STATED TASK 1: Copy the passage of the Amazing Race post that begins at the words "Monday, November 19, 2012" and stops after the words "but more detail.", keeping it word for word.

— Begin SUPPLIED TEXT —

Monday, November 19, 2012

Firing On All Cylinders, Volume II: The Amazing Race, Original Recipe

Earlier this year, I dissected the Australian version of The Amazing Race and pointed out exactly why it wasn't working. Now, with the main version itself having found itself in a rut as big as the Grand Canyon or some other less impressive hugeass hole they would actually visit in a non-Family-Edition season, it's time to take on a bigger challenge: Can I explain why The Amazing Race hasn't been consistently good in about ten seasons without resorting to "I don't like change! Change it back!"? This time, only seven points, but more detail.


Cylinder The First: Less Monotonous Route Planning

This section... really, actual facts here could do this particular section more justice than any amount of argument:
  • In the first twenty-one seasons of The Amazing Race, fifteen - over two-thirds - of them have visited some combination of Japan, China, and Taiwan. Only six haven't. And five of those six happened before either Japan or Taiwan had been visited for the first time. To put it another way: The much-maligned Family Edition (which I'm counting as one of the six) aired in 2005. Only one season in the seven years since has avoided the three countries.
  • Add India, the other major Asian staple country, to the above trio and it becomes even more startling - four of the six seasons that skipped the trio visited India, meaning that in the entire history of The Amazing Race, only two seasons out of twenty-one have skipped India, China, Taiwan, and Japan. And the closest one of those two seasons came to leaving continental North America was swimming to a buoy off the Costa Rican shoreline.
  • Six of the last ten seasons have had clues in either Germany or the Netherlands. Three of the remaining four have had multiple legs in Russia. The only season that didn't go to any of the three? It went to three other countries that have German as an official language - Austria, Liechtenstein, and Switzerland.
  • In the last ten seasons, if the race has gone anywhere in Africa it has been for exactly two legs in a single country. We haven't had either multiple African countries or a single leg in any African country since The Amazing Race: All-Stars in 2007.

— End SUPPLIED TEXT —
— Begin TASK MATERIAL —

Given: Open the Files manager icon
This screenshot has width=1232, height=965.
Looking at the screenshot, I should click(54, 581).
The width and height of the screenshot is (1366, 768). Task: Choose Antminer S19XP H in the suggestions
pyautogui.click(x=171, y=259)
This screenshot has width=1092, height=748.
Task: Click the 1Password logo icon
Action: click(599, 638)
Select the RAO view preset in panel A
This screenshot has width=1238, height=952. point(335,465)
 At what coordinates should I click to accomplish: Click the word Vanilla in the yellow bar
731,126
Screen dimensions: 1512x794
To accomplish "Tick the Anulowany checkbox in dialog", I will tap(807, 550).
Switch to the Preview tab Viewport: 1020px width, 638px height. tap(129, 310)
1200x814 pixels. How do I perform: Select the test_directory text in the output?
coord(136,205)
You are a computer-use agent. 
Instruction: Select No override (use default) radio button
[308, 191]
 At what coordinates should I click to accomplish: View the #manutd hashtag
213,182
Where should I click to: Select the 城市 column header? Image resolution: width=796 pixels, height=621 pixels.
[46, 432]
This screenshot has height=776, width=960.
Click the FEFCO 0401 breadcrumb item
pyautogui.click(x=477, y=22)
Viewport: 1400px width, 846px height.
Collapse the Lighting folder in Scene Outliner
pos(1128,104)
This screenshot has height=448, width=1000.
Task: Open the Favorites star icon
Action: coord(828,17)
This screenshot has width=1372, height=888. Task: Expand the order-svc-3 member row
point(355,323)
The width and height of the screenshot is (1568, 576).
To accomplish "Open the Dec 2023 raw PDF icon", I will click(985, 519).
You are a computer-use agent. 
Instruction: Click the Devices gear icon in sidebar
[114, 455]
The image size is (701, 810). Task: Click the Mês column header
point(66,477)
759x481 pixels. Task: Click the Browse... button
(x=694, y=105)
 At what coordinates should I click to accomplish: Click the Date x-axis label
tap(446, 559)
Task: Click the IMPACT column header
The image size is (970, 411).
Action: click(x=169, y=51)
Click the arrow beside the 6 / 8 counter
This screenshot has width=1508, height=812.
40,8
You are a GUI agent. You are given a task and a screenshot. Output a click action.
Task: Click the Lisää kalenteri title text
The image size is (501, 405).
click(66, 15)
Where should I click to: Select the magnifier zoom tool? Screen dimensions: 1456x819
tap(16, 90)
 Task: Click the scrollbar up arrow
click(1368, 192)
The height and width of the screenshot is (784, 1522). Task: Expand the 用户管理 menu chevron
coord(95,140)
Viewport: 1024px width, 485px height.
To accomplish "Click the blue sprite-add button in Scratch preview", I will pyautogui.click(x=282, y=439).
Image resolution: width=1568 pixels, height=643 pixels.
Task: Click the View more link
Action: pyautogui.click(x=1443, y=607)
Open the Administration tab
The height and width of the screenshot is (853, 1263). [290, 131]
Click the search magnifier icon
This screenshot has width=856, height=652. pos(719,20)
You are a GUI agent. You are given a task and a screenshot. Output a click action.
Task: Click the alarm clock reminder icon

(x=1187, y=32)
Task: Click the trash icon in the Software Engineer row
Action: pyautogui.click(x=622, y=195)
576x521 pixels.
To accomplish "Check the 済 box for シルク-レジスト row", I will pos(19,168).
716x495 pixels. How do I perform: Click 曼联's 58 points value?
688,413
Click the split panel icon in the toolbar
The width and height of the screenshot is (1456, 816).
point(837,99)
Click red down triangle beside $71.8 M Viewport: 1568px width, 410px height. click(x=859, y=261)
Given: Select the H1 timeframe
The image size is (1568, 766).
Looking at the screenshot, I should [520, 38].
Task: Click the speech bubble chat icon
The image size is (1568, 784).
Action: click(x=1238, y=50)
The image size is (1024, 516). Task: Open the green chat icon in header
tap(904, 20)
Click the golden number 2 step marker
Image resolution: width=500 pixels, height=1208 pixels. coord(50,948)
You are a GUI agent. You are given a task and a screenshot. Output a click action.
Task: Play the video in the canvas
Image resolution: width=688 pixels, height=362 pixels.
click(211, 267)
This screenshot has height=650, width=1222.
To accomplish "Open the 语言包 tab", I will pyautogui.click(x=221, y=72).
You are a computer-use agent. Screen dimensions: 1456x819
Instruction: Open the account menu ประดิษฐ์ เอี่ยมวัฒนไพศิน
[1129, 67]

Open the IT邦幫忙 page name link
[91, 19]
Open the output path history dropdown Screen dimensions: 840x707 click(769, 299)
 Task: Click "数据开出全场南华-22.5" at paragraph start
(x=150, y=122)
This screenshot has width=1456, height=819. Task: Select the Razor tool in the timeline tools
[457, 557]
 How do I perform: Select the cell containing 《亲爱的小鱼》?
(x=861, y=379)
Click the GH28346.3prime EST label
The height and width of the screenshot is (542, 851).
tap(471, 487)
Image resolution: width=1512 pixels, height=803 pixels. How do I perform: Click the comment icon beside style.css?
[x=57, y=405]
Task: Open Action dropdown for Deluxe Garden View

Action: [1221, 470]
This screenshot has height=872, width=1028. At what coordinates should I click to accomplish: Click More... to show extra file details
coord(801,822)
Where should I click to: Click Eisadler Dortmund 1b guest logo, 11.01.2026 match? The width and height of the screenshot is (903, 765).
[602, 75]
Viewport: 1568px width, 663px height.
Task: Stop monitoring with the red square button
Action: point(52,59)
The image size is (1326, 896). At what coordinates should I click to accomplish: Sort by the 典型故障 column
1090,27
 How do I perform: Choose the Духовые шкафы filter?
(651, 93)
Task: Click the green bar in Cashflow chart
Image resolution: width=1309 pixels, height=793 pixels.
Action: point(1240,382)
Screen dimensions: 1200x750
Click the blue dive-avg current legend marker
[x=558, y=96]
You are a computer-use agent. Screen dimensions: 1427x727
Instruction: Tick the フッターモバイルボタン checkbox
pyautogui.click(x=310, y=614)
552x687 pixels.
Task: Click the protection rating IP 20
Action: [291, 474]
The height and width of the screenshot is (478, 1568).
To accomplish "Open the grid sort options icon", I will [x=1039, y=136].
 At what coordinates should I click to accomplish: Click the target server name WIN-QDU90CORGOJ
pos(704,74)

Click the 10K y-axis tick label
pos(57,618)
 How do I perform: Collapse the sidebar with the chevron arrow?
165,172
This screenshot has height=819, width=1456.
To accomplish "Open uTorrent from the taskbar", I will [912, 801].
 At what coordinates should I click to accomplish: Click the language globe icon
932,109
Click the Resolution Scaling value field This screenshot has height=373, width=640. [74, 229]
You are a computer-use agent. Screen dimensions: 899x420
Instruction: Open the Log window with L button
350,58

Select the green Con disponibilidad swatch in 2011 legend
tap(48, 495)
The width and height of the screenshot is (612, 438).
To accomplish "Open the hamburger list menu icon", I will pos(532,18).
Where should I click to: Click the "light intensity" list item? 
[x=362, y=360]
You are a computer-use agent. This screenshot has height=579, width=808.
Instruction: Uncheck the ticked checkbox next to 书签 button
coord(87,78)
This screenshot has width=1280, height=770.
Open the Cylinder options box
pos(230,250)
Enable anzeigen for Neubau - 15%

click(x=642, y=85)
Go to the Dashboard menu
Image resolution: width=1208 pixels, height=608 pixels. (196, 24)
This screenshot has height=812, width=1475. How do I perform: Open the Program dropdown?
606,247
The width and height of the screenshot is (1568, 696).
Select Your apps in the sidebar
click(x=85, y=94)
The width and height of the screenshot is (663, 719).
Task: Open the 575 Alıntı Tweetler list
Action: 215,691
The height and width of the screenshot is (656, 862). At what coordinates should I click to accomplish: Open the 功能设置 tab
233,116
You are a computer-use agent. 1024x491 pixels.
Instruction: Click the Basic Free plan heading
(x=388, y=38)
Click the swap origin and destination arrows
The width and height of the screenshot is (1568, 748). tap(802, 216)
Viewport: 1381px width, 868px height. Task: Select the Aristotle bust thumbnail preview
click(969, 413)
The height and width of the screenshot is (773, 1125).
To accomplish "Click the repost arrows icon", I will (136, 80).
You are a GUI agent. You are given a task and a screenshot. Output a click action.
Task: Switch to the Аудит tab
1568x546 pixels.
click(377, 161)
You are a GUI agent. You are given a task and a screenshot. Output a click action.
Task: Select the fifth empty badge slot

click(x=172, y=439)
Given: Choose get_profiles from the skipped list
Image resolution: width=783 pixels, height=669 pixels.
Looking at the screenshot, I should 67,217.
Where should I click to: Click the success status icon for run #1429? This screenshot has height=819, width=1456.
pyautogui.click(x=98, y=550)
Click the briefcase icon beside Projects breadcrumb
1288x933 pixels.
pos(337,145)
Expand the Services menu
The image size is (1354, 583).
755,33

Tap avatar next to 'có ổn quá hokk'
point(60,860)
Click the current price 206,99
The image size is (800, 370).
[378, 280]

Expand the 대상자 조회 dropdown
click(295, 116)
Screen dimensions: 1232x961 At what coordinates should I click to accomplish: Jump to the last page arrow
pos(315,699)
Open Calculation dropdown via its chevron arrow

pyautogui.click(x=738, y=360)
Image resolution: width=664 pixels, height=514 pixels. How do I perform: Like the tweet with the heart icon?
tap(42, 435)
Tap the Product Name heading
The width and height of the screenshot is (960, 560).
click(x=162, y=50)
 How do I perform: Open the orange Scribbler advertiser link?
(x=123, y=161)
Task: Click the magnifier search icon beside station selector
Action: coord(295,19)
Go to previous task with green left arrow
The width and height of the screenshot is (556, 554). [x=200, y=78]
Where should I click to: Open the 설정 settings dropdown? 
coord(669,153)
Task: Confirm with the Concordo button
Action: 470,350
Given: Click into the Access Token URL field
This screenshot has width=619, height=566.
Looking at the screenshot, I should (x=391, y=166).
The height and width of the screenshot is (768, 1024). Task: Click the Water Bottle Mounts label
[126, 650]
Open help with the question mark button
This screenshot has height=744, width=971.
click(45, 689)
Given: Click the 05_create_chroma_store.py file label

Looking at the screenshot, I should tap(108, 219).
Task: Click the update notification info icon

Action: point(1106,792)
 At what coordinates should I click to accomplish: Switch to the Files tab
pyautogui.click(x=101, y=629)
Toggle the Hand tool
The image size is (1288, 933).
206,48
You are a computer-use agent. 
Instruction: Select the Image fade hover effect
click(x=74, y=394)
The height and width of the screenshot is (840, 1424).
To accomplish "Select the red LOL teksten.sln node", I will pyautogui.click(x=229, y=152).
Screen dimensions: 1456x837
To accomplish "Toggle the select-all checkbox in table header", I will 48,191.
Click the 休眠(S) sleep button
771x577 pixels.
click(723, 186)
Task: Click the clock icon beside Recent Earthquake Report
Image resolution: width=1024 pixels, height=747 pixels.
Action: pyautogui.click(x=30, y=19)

— End TASK MATERIAL —

STATED TASK 2: Write out, word for word, the lines of the records that begin at the line containing "Viewport: 1400px width, 846px height." and stop after the line containing "coord(95,140)", with both of those lines included.

CORRECT OUTPUT 1:
Monday, November 19, 2012

Firing On All Cylinders, Volume II: The Amazing Race, Original Recipe

Earlier this year, I dissected the Australian version of The Amazing Race and pointed out exactly why it wasn't working. Now, with the main version itself having found itself in a rut as big as the Grand Canyon or some other less impressive hugeass hole they would actually visit in a non-Family-Edition season, it's time to take on a bigger challenge: Can I explain why The Amazing Race hasn't been consistently good in about ten seasons without resorting to "I don't like change! Change it back!"? This time, only seven points, but more detail.

CORRECT OUTPUT 2:
Viewport: 1400px width, 846px height.
Collapse the Lighting folder in Scene Outliner
pos(1128,104)
This screenshot has height=448, width=1000.
Task: Open the Favorites star icon
Action: coord(828,17)
This screenshot has width=1372, height=888. Task: Expand the order-svc-3 member row
point(355,323)
The width and height of the screenshot is (1568, 576).
To accomplish "Open the Dec 2023 raw PDF icon", I will click(985, 519).
You are a computer-use agent. 
Instruction: Click the Devices gear icon in sidebar
[114, 455]
The image size is (701, 810). Task: Click the Mês column header
point(66,477)
759x481 pixels. Task: Click the Browse... button
(x=694, y=105)
 At what coordinates should I click to accomplish: Click the Date x-axis label
tap(446, 559)
Task: Click the IMPACT column header
The image size is (970, 411).
Action: click(x=169, y=51)
Click the arrow beside the 6 / 8 counter
This screenshot has width=1508, height=812.
40,8
You are a GUI agent. You are given a task and a screenshot. Output a click action.
Task: Click the Lisää kalenteri title text
The image size is (501, 405).
click(66, 15)
Where should I click to: Select the magnifier zoom tool? Screen dimensions: 1456x819
tap(16, 90)
 Task: Click the scrollbar up arrow
click(1368, 192)
The height and width of the screenshot is (784, 1522). Task: Expand the 用户管理 menu chevron
coord(95,140)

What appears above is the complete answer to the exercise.